I know firewall NAT action NETMAP is an 1:1 address mapping based on to-addresses netmask, I expected action SAME would be more flexible, but seems like it doesn’t or I am facing a bug or issue here.
I want to NAT an address list with ~1k addresses to a /22 public IP subnet for just outgoing Internet access. The address list is filled with random addresses from ~200 mixed RFC1918 network ranges, like 10.90.0.0/24, 10.0.2.0/24, 172.31.110.0/24… really mixed. Public IP subnet is like 198.51.100.0/22.
NAT is not working for some addresses, 10.90.0.17 for instance and many other, which are just ignored. It seems like SAME is behaving exacly as NETMAP and trying an 1:1 match on host parts of both address list and to-addresses’ addresses. It takes 10.90.0.17/22 and looks for 198.51.0.17 on to-addresses subnet but can’t find it.
Is SAME expected to behave like that? If so, what’s the difference between SAME and NETMAP and how do you suggest I could get mapping working as expected, please?

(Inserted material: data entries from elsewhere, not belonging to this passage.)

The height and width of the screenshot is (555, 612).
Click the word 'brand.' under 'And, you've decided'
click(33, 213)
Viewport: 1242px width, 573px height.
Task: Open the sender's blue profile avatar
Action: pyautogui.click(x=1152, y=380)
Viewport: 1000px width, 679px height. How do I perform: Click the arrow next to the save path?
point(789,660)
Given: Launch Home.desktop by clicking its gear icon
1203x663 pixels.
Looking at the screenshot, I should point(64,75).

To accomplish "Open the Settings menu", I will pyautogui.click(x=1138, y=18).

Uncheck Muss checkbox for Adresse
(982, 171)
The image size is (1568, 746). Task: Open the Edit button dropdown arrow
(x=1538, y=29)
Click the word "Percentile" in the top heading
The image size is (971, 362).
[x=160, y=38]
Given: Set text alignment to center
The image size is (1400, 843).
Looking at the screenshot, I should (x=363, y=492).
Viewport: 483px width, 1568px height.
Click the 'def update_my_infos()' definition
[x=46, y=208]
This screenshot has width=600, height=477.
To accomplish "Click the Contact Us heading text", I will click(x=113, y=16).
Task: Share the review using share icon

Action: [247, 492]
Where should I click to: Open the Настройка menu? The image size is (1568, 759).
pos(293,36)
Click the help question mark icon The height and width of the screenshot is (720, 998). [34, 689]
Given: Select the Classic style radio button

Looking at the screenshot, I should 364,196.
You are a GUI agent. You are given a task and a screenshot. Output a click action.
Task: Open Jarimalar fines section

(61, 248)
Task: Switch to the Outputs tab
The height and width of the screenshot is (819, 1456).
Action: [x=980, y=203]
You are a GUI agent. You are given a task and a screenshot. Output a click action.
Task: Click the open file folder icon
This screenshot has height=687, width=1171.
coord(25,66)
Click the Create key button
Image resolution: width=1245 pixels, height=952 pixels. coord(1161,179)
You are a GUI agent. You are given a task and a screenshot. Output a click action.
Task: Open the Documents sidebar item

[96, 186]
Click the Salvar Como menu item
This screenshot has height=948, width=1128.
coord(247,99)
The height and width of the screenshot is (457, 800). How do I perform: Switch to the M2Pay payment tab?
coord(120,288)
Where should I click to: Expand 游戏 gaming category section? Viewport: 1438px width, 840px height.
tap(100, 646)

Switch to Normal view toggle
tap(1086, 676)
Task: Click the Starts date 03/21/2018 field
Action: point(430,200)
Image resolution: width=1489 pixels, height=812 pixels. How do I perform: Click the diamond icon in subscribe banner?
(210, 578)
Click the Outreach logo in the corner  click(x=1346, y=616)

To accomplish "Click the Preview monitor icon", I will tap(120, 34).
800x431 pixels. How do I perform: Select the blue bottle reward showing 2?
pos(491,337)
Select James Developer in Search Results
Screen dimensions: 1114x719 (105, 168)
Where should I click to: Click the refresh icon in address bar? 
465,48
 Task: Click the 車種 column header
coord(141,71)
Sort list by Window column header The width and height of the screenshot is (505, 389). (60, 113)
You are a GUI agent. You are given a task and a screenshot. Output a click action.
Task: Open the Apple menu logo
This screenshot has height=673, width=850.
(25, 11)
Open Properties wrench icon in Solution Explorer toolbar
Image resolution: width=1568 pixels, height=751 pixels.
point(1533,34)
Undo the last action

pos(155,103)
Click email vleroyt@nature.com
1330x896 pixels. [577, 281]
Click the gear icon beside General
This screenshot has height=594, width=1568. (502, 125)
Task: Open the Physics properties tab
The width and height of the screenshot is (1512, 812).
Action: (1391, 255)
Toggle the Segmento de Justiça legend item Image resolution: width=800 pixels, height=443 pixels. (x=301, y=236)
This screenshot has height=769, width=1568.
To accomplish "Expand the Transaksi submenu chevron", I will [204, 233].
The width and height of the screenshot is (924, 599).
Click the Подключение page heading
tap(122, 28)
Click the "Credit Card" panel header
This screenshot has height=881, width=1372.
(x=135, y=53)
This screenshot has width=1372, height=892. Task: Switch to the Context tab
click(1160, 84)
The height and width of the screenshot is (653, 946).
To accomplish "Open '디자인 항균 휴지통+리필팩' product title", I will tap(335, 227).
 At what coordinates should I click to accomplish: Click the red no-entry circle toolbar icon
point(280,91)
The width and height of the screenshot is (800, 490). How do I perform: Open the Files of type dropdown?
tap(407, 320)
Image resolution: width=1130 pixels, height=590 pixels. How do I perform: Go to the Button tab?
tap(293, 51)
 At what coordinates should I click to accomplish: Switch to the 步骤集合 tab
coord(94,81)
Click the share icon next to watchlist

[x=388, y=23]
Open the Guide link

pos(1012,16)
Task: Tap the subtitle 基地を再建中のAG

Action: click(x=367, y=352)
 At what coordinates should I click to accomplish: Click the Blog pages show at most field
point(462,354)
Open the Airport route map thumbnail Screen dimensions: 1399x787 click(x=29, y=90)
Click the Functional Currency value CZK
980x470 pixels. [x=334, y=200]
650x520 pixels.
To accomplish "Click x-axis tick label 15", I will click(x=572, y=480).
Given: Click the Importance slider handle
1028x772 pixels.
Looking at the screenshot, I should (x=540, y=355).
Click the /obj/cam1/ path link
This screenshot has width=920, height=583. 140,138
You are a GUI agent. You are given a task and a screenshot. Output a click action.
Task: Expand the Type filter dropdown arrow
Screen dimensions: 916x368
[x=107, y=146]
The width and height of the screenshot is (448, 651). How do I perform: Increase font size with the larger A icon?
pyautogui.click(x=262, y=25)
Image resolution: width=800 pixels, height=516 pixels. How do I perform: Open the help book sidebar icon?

I suspect of a bug because I’m sure it was working fine for months with a simple rule with just out-interface, action=same, same-not-by-dst=yes and to-addresses=198.51.100.0/22 (no src-address or src-address-list), but now even this simple rule doesn’t work without those issues anymore.
Running RouterOS 6.46.8 on a CCR1009-7G-1C-1S+. Nothing even nearly related to this in changelogs for newer versions. Already tried a reboot… Nothing else had been changed beyond firewall NAT rules while trying to accomplish this holy mapping. There is nothing else on firewall filter, NAT, mangle neither raw.
same - gives a particular client the same source/destination IP address from supplied range for each connection. This is most frequently used for services that expect the same client address for multiple connections from the same client
This tells me nothing regarding SAME logic, wether it is supposed to work just like NETMAP in the way it maps source and destination addresses or not.
I’m not sure if my issue is SAME performing matches the same way as NETMAP. Did a test with /24 subnet in to-addresses and it was supposed 10.90.0.17 to be mapped as 198.51.100.17 when to-addresses=198.51.100.0/24, but it isn’t, it just doesn’t work. If to-addresses is set to a subnet equal or smaller than /25 it works for 10.90.0.17 and every address I checked (despite addresses ending in 129 or greater being mapped to “last octet - 128” in case of /25, for instance).
Actually, testing with /25 and smaller subnets showed me SAME won’t work for me as it will eventually repeat addresses from to-addresses but I need unique public source addresses (can I get some advice on getting this accomplished?).
Netmap - Maps IPs 1:1, so must be 1000 IPs to 1000IPs, i.e. a /22 to a /22
Same - You might have 1000 IPs mapping to 255 IPs, so the NAT will try and use the same NAT IP map per src/dst address pair, if src and or dst is different, it might use another IP to map/NAT to
My understanding as well, however SAME lefts some IP addresses with no NAT like if it ignores them when having /24 or larger subnets in to-addresses (/25 and smaller works fine). It seems buggy or works in another way.
Is the simple action=same rule you’ve mentioned above the only one in chain srcnat of /ip firewall nat? Are there any rules in /ip firewall raw?
NAT is a functionality of connection tracking, so packets matching an action=notrack rule in /ip firewall raw cannot be NATed at all.
Also the “simple action=same rule” may be shadowed by some preceding rule in chain srcnat, matching packets whose source address doesn’t get changed by the action=same rule.
Yes, when testing that was the only action=same rule in srcnat chain. Actually the only IP/Firewall/NAT rule. Nothing in IP/Firewall/Raw, Filter or Mangle.
You are correct, that it behaves identical to netmap, netmap originally was 1:1, but some point in the Linux Kernel chanelogs (I do not know the version number), netmap supported 1:Many.
Netmap/Same simply ensures the same ExternalIP:Port mapping when possible for the same clientIP:Port combination.